In the text on the 2008 Chapter 40B rulings, what share of the Hingham development's 1,750 rental units did DHCD count on the Subsidized Housing Inventory?

> _Selected excerpt_
►

On May 27, 2008, the Massachusetts Supreme Judicial Court (SJC) issued two decisions, both involving a town's desire to receive a ruling from the courts as to whether the town had met Chapter 40B's statutory threshold of 10% of overall municipal housing stock qualifying as subsidized housing. When a town has met the 10% threshold, it is free to deny a Chapter 40B comprehensive permit application, and will not be overturned on appeal. In each of these recent decisions, Hingham v. Department of Housing and Community Development and Wrentham v. West Wrentham Village, the SJC held that the towns were not entitled to a judicial ruling on the 10% question because neither town had met the prerequisite of first exhausting its administrative remedies at the Department of Housing and Community Development (DHCD) by getting a final ruling from the agency's adjudicative body, the Housing Appeals Committee (HAC), on the question.

In the Hingham case, the Hingham Zoning Board of Appeals (ZBA) approved a comprehensive permit for a large continuing care retirement community (CCRC). The development included 1,750 rental units, all of which the town believed would be counted on DHCD's Subsidized Housing Inventory (SHI), the state's official tally sheet of whether towns have reached the 10% threshold. Adding 1,750 units to Hingham's SHI would put it well over 10% and enable the town to say "no" to future 40B proposals. But DHCD disappointed the town by only counting 25% of the development's 1,750 rental units on the SHI. This left the town well short of the 10% threshold and prompted the town's Superior Court lawsuit against DHCD to challenge the decision.

The SJC, affirming the Superior Court, ruled that Hingham had failed to exhaust its administrative remedies by receiving a final agency decision on the 10% question. DHCD's decision to count only 25% of the rental units on the SHI was not final; DHCD's own regulations call for the HAC to decide whether or not a town has met the 10% threshold (while providing a presumption of validity to the SHI). The town cannot get to the HAC independently, because Chapter 40B establishes that avenue only for a developer's appeal upon a ZBA's denial of the developer's comprehensive permit application (or upon a ZBA's approval with uneconomic conditions). But neither do the statute nor DHCD regulations establish a town's direct right of appeal to the courts on the question of whether it has met the 10% threshold. So, upon a ZBA's denial of a comprehensive permit application on the ground that the 10% threshold has been met, the developer's appeal to the HAC will allow the town to make its case there, and, if the HAC disagrees, to challenge the final HAC decision in the courts. Of course, in Hingham's case, there was no HAC route of appeal available on the particular CCRC project at issue (the ZBA having approved the developer's application and the developer not having appealed to the HAC), so if the town wishes to test the DHCD decision on calculating the SHI, it will need to do so at the HAC upon a future ZBA denial of a comprehensive permit application (and resulting developer appeal), and then go to the courts if it loses at the HAC.

◄

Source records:
►

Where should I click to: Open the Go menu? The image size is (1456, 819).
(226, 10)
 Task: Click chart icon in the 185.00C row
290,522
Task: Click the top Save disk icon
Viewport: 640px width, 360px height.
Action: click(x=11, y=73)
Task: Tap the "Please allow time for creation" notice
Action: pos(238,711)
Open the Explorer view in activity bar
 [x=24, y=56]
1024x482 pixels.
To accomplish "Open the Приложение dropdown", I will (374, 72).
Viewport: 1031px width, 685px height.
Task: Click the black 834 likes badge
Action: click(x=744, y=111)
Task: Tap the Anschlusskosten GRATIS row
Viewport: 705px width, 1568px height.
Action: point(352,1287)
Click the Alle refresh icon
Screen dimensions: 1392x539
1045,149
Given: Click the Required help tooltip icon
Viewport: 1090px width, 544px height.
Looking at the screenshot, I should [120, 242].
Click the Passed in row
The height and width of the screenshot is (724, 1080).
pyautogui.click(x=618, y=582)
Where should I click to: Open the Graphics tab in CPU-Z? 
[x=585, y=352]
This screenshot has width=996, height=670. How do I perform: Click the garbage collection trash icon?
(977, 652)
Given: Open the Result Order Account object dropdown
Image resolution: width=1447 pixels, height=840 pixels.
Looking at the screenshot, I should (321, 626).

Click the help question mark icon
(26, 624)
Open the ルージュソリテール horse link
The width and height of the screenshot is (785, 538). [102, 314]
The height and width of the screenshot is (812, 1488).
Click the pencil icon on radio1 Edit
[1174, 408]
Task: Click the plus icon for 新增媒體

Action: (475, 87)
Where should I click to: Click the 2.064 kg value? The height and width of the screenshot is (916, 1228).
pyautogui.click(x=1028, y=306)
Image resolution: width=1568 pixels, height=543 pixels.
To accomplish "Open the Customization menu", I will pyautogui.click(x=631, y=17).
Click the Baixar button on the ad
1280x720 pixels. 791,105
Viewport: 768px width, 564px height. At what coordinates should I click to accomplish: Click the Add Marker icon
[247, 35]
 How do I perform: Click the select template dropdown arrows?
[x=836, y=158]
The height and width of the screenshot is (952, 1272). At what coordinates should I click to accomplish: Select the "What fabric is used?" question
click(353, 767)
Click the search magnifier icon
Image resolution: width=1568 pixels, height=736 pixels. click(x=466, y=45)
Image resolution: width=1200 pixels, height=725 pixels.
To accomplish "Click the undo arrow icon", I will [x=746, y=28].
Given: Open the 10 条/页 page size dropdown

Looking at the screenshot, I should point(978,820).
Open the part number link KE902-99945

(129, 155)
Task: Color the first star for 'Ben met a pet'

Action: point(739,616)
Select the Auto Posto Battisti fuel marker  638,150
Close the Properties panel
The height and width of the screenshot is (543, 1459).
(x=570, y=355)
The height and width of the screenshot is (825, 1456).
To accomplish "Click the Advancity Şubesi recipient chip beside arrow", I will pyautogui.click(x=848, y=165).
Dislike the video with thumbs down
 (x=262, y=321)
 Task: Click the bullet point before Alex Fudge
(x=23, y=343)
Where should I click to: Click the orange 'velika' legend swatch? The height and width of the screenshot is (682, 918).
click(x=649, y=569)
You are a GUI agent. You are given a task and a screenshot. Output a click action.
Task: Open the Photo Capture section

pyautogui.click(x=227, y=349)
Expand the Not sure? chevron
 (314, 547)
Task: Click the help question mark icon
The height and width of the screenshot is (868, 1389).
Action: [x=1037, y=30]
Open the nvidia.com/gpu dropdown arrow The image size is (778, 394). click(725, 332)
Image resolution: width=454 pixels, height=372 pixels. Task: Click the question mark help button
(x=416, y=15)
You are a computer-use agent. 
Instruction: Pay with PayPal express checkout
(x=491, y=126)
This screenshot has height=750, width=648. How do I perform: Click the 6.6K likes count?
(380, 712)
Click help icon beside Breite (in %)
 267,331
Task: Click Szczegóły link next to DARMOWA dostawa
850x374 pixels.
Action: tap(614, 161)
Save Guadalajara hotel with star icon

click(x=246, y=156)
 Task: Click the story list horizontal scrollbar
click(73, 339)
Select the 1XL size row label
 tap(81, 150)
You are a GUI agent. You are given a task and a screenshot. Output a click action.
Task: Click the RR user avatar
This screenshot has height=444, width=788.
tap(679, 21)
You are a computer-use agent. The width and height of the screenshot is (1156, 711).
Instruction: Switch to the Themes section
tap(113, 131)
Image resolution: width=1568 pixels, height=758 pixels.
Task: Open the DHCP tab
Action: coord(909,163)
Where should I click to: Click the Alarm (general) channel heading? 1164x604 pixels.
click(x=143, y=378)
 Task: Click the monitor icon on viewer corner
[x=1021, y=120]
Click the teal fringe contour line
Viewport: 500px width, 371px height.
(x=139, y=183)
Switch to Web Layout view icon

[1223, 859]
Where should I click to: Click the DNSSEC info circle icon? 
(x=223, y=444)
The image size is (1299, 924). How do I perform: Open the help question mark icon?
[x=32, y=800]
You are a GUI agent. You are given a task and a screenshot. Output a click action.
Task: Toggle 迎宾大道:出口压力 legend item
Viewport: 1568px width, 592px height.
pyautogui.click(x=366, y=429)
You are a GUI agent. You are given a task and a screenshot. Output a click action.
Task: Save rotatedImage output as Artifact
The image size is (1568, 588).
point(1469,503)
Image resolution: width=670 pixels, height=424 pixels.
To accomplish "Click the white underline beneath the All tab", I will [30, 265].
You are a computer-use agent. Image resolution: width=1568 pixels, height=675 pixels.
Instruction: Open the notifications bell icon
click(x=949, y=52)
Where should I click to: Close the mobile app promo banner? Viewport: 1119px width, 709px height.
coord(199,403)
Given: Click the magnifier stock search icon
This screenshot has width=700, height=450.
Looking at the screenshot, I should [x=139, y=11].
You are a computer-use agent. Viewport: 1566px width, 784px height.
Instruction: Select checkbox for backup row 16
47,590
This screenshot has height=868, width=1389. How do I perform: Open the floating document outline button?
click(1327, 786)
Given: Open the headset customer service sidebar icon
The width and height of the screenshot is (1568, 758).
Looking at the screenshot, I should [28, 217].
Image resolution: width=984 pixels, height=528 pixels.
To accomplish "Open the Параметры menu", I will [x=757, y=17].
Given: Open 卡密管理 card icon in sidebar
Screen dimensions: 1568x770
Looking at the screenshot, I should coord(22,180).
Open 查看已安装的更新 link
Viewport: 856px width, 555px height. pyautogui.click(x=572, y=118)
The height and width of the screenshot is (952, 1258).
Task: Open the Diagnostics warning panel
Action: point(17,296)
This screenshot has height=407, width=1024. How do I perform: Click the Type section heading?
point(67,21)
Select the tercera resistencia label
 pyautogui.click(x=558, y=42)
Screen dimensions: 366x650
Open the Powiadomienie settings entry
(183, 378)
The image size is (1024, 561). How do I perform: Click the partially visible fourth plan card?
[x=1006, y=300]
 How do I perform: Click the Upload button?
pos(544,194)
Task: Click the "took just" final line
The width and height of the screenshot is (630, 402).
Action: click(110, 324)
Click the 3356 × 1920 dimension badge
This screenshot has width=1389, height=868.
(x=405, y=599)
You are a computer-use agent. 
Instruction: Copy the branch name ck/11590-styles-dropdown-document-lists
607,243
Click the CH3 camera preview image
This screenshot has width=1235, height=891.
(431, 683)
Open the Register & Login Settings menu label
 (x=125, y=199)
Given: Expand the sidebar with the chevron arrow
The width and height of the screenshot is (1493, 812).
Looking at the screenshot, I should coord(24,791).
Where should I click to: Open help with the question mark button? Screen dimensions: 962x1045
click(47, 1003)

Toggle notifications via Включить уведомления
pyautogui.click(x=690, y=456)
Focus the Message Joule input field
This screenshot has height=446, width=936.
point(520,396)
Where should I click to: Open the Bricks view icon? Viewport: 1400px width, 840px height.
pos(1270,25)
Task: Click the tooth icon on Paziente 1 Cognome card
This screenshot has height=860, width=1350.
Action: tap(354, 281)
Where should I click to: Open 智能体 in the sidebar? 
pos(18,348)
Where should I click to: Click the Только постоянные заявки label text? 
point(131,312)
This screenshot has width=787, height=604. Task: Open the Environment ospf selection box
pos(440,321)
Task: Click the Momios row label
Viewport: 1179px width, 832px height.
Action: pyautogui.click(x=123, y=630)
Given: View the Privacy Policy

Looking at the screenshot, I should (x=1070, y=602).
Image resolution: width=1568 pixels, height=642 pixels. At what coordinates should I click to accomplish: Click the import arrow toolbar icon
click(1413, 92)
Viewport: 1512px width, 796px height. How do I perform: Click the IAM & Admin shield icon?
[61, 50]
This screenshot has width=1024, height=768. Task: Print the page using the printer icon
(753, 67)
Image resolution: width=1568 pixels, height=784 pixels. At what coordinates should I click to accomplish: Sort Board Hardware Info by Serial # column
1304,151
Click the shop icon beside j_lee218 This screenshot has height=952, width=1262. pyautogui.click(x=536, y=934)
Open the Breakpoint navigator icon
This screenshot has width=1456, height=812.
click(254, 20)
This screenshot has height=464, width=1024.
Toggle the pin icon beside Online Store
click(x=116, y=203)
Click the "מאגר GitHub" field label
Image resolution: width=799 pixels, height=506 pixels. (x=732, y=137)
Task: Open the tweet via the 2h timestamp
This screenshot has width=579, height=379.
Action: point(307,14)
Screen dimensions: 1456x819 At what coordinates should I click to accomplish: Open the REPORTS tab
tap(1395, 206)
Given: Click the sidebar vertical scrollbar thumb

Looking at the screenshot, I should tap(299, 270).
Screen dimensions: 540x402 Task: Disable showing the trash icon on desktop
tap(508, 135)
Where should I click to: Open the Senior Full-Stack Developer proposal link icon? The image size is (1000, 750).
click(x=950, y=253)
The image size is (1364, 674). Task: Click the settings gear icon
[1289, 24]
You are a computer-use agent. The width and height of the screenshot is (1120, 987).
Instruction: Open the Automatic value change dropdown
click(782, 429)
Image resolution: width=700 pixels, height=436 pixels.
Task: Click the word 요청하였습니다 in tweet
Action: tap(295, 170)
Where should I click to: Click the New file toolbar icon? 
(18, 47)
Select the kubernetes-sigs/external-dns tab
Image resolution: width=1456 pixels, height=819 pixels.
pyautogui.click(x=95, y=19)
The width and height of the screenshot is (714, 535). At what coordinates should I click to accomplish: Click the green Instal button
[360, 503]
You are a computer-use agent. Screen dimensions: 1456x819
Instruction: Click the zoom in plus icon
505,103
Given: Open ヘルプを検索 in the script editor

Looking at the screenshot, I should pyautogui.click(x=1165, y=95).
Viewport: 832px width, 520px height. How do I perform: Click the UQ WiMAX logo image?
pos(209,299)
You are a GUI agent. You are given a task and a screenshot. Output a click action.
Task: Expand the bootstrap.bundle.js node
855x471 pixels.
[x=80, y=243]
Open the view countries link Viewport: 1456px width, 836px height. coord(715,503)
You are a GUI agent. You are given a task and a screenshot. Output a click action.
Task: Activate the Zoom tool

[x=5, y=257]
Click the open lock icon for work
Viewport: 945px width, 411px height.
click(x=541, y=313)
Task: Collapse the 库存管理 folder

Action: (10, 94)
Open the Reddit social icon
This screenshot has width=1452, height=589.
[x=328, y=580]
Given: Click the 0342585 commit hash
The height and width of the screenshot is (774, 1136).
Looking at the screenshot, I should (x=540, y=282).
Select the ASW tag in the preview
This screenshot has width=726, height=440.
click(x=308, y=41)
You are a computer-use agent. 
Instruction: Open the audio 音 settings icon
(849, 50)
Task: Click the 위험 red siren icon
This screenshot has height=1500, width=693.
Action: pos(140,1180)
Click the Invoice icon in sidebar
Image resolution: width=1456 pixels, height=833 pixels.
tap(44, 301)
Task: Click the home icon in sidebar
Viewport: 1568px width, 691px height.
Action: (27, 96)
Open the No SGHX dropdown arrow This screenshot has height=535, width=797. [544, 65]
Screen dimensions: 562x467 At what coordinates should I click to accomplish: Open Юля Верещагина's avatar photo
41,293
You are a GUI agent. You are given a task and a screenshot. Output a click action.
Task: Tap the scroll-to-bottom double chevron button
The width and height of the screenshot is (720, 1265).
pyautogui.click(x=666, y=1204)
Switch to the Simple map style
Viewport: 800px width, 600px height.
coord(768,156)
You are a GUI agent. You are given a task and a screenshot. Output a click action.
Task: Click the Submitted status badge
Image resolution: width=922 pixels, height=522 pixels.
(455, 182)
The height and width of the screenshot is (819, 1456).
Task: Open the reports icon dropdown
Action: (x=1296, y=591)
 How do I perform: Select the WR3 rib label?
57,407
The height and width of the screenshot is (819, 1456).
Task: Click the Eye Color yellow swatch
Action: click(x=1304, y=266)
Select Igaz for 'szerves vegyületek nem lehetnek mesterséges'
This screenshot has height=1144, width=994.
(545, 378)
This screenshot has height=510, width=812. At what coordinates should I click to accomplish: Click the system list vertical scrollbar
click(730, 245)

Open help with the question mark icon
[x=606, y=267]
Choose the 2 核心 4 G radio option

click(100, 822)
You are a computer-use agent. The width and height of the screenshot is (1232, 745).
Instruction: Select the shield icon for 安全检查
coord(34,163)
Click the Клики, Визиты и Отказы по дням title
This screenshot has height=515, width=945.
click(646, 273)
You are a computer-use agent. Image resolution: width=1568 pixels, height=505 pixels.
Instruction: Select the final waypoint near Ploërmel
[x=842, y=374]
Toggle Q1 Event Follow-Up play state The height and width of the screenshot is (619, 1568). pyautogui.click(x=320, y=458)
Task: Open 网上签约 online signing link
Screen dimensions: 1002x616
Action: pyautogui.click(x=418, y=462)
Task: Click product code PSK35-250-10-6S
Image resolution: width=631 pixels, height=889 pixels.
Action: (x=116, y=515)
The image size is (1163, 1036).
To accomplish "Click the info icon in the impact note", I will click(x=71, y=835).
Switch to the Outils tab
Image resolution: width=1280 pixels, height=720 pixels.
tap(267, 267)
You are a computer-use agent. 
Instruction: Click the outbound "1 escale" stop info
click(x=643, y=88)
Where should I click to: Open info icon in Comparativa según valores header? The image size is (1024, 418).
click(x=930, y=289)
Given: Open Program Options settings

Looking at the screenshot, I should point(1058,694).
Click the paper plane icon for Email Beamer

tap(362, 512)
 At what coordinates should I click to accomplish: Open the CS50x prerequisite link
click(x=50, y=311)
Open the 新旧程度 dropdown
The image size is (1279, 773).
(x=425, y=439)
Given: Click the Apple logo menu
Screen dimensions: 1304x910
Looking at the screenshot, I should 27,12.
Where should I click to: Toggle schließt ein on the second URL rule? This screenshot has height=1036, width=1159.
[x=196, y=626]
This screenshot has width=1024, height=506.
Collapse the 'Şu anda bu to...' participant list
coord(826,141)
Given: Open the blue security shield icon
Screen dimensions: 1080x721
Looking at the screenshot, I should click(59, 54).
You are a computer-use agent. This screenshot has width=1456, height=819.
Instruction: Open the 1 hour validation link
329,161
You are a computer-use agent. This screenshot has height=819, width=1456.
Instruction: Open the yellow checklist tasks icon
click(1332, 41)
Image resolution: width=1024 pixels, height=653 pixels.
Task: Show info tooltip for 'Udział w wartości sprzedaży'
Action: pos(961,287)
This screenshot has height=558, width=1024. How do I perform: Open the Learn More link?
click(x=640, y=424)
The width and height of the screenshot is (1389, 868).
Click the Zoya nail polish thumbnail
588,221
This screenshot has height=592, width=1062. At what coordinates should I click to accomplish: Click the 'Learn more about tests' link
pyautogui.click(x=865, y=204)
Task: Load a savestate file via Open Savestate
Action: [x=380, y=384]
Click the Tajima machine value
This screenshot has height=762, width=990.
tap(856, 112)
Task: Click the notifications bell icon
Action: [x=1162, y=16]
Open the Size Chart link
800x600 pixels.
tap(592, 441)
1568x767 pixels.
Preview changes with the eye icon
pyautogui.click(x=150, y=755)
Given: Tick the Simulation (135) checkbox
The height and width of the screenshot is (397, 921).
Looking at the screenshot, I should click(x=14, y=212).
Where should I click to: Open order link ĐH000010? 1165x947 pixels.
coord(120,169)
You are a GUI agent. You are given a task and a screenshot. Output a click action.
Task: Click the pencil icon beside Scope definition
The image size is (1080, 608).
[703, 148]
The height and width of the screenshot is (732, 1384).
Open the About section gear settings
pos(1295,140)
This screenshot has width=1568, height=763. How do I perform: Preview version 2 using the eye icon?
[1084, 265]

◄

> _Written reply_
DHCD counted only 25% of the 1,750 rental units.